Perennials can be successfully grown in a container garden. Ornamental grasses, ferns, clematis supported on a trellis, roses, and many other varieties of perennials can make an interesting container garden by itself or paired with annuals.
In the fall, the perennials either can be added to the garden or buried in the container in the ground and then covered with straw for winter protection.
Another great choice for container gardens are plants like calla lilies and dahlias, which are bulbs or tubers that have to be dug up each fall.
By using them in a container garden, you get a spectacular display of flowers, but then don’t lose track of the bulb in the garden when it is time to dig it up for fall storage.
Strawberries also come in a variety suitable for containers called hanging strawberry. The berries are fully edible, and the plant will grow over the edges of the pot making picking very easy.
You can plant small trees and shrubs in a container and then plant it the ground in the fall. If your container is large enough, you even can plant a dwarf variety evergreen and it can stay in the planter for many years.
Just ask at your local nursery for assistance with this.
Don’t forget plants that we use as houseplants. Spider plant, ivy, or dracaenas can be used as accents in container gardens, as well. Just start a few slips in the winter, then add to your planter.
There are no rules about what can and can’t be planted in a planter. You have the freedom to decide what you would like to plant and in what combination.
Don’t be afraid to mix some unusual varieties together, or go with all greenery and no flowers. Vegetables look great paired with herbs and edible flowers, or hanging strawberries with calla lilies in the middle.
Carrot tops are very fern-like and would look great mixed with pansies. Who knows what combination you can come up with.

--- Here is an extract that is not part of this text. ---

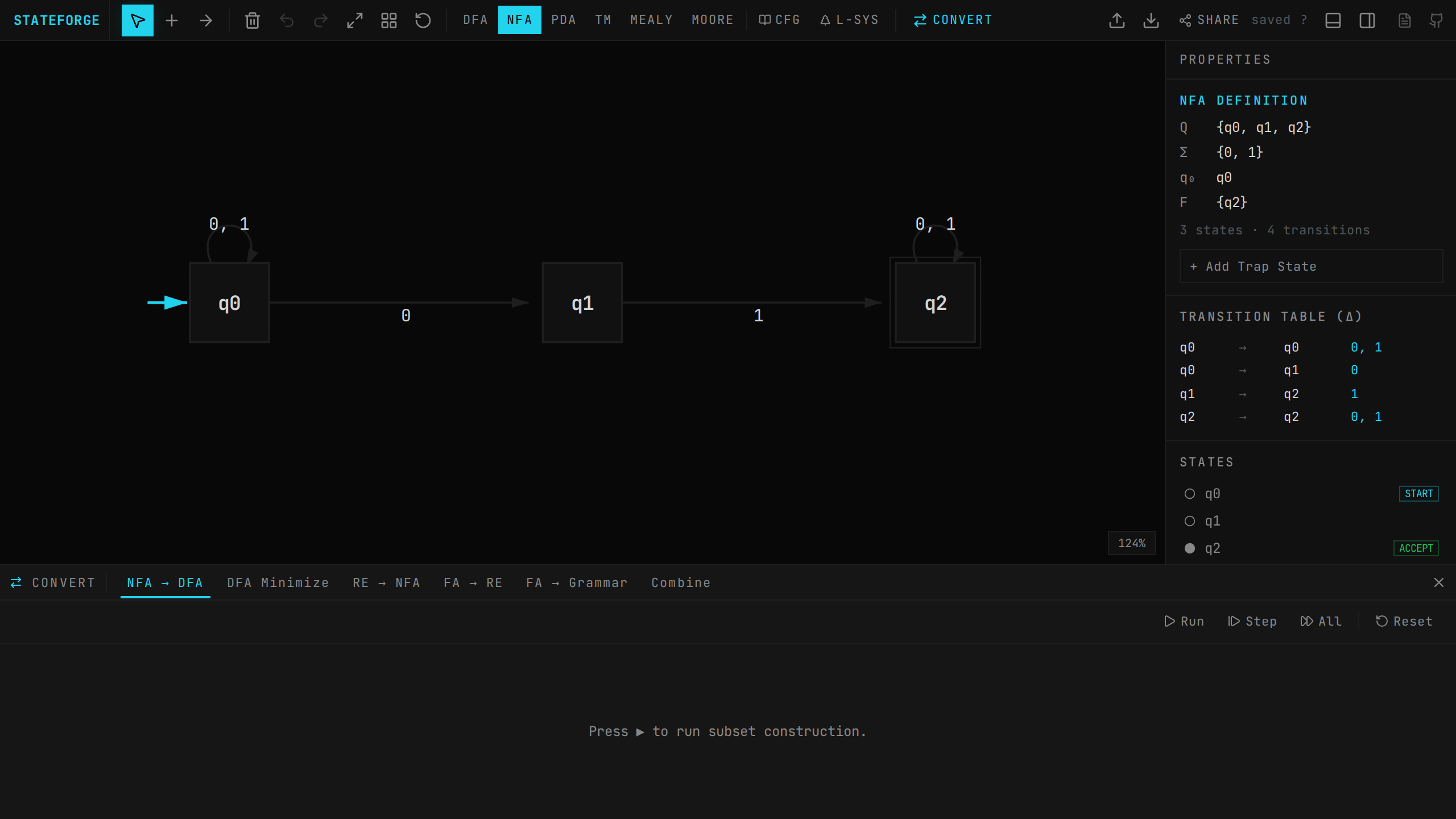Click the Add Trap State button

[1310, 266]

Now that you have chosen your plant combination, go ahead and plant them. You can apply seeds directly to the soil, cover lightly with more soil, and water.
When designing container gardens with plants of varying sizes, start in the middle and plant your way out to the edges of the container. When using transplants, keep in mind that in a few weeks the plants will grow together in the container so do not over-crowd them.
Once your planter is planted, there are just three easy steps to keep it growing and looking great throughout the season. 
1. Water often and thoroughly
You want to water until you see water running out the bottom of the container. The smaller the container, the more often it will need to be watered.
Cement, clay, and stone planters will hold moisture longer as the container will absorb water, too.
In the heat of the summer, you may have to water a container garden a few times a day. Also remember that hanging baskets dry out quickly as they are small, and exposed to the heat and the wind.
2. If you have planted flowering plants, remember to “deadhead” (which means cutting off all of the spent flowers)
With annuals if you deadhead, you will encourage new flowers to bloom. With perennials, it is a good idea to deadhead before seeds are produced when the flowers finish so the energy can go back into the plant and it can prepare itself for winter.
3. Fertilize regularly
Because the amount of soil a plant can use is limited by the size of the container, the soil in a container garden loses nutrients very quickly. Buy a good all-purpose fertilizer (20-20-20) or one for flowering plants (10-20-10), and follow the directions carefully on the package.
There will be directions on the label specifically for container gardens so mix your fertilizer following these instructions. Less is more with fertilizer, so be careful not to over-fertilize.
Container gardening is just as rewarding as gardening right in the ground, but may offer many different options an in-the-ground garden cannot. You can dress up your house with window boxes, hanging baskets, or other planters.
You can add texture or colour to an already-established garden by adding containers here and there. You can create a garden instantly by adding a container, or turn a balcony or patio into one.
Whatever your needs and desires, you can custom create something just to suit you.